同じ薬を使っても非常によく効く人と、そうでない人がいます。10年、20年飲んでも大した異常が起こらず都合よくいっている人がいますが、かといって、その薬が万人にいいとは限らず、この人にはこの薬、あの人には別の薬、ということもおこるわけです。それを予め見分けられる方向に医学研究は進みつつあります。非常によく効く降圧薬でも、8割程度の人には効くが、効かない人もなかにはいるわけです。使ってみないとわからないのです。病気の成り立ちが人によって必ずしも一様でないから、同じように作用するとは限らないのです。ですから、都合の悪いことがあれば、かかりつけの医師や健康管理をしている人によく状況を伝えることが大切です。副作用が起こる人と起こらない人がいますので、遠慮なく健康管理をしてくれる医師や看護師さんに情報を伝えましょう。そのコミュニケーション、意思の疎通、信頼関係等々が非常に大切なのは、これらのことに関係するからです。
日本高血圧学会からのお勧め
生活習慣の修正についてお話しますが、これは日本高血圧学会が昨年まとめたばかりの「JSH2004」で、非常に厳しいことをいっています。食塩の制限は一日に6g未満。今、日本人の平均の食塩摂取量は12g位です。それを半分にするのが理想的で、世界中で大体こうなっております。食塩6g、これで十分に生きていけるはず、工夫しなさいというわけです。今までは10gとか7g、8gといろいろなことをいっていましたが、今度は一番厳しくて6g未満にしなさい、となりました。
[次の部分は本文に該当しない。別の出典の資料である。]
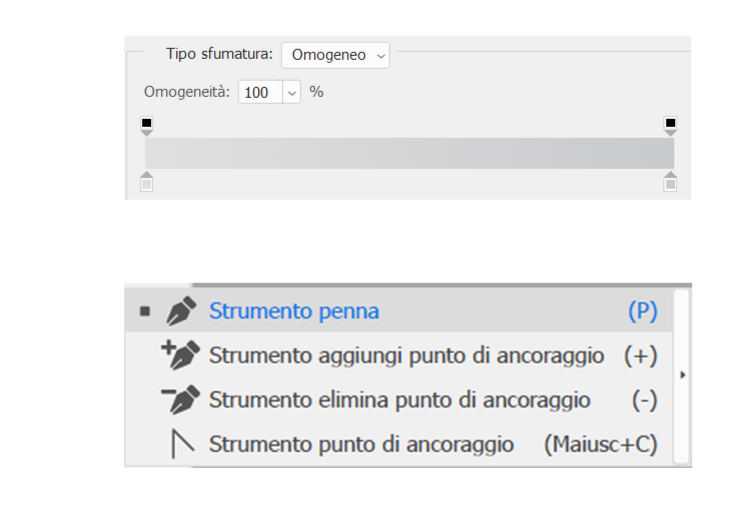Click the anchor point tool angle icon
Viewport: 754px width, 505px height.
tap(181, 444)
野菜や果物を積極的に摂り、コレステロールや飽和脂肪酸の摂取を控えることが推奨されます。飽和脂肪酸とは、一口にいえば、冷えたら白く固まる脂肪です。野菜の油は固まりません。動物性食品の肉の脂は固まります。固まるのが飽和脂肪酸です。
適正な体重を維持することも非常に大切です。BMI〔体重(kg)を身長(m)の2乗で割ったもの〕が25を超えないようにしましょう。以前は身長から100を引いてそれに0.9を掛けたのが理想体重といっていましたが、それでは身長によって基準がかわってくるのでBMIの方がいいということになりました。これは国際的に通用する基準です。
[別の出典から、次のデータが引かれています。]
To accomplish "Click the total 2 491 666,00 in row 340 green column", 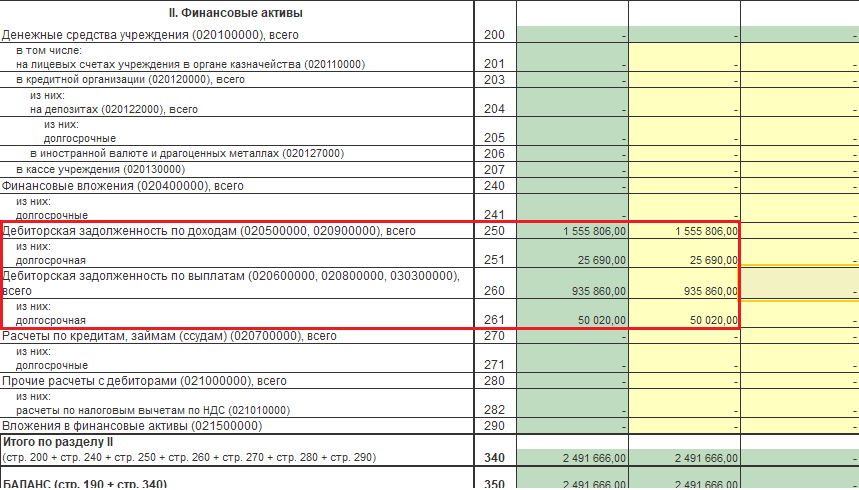I will (x=572, y=458).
運動療法は心血管病のない高血圧患者が対象で、有酸素運動です。有酸素運動とは血液中に乳酸がたまらない程度の運動で、脈拍が100とか110程度にとどめた運動です。30分以上を目標に定期的に毎日行います。歩くなら早足。走る場合でも、走りながら会話が出来る程度の、息がそんなに切れないほどのペースを守りましょう。これは続けないと意味がありません。
アルコールの制限はエタノールで20〜30ml、お酒でいえば大体1合、ビールでいえば大瓶1本です。女性はそれより少ないほうがいいでしょう。禁煙も必要です。
野菜や果物は腎障害や糖尿病がある場合には推奨されないことがあります。甘みのあまり強いものはいけないとか、野菜のカリウム成分が多いものは腎障害にあまりよくないということがありますので、腎障害や糖尿病がある場合には、それぞれのガイドラインに従うことが大事です。そういう障害が無い場合には野菜、果物はなるべく摂るようにしましょう。日本の食べ物はアメリカの食べ物の影響をずいぶん受けるようになりましたけれど、従来の日本の食べ物のほうがずっといいのです。コレステロールに対しても、糖尿病に対しても、絶対に日本の従来からの食べ物がいいのです。昔、糖尿病は今のように多くありませんでした。今は、日本人の糖尿病の患者さんは予備軍を入れると約1500万人いるということで、非常に増えてきています。生活が良くなり、楽になり過ぎているからといってよいでしょう。塩分は制限して、昔の日本人の生活に戻すような工夫が望ましいと思います。
長寿県・沖縄は…
沖縄は日本一の長寿県といわれてきましたが、一昨年の統計では、沖縄の男性は日本の都道府県中で26番目に落ち、長命ではなくなっています。車が普及し、アメリカの食べ物がずいぶん入ってきました。沖縄の男性は、女性に比べて楽をしている傾向があるそうです。車に乗って、お酒をよく飲んで、運動不足で、肥っている人が増えてきたといわれています。沖縄の大学の教授をしていた私の後輩が「その内に寿命が短くなるのではないか」と心配していましたが、どうもそれが確実になってきているようです。年齢を分けてみると、60歳以上の平均余命はそれほど短くなっていません。沖縄の生活をずっと続けているからですね。ところが青壮年の平均余命が短くなっています。殆んど日本の最低位のレベル近くになっているそうです。生活環境が良くないからでしょう。生活の仕方が変わり、それが影響しているということでしょう。日本で一番長命なのは長野県です。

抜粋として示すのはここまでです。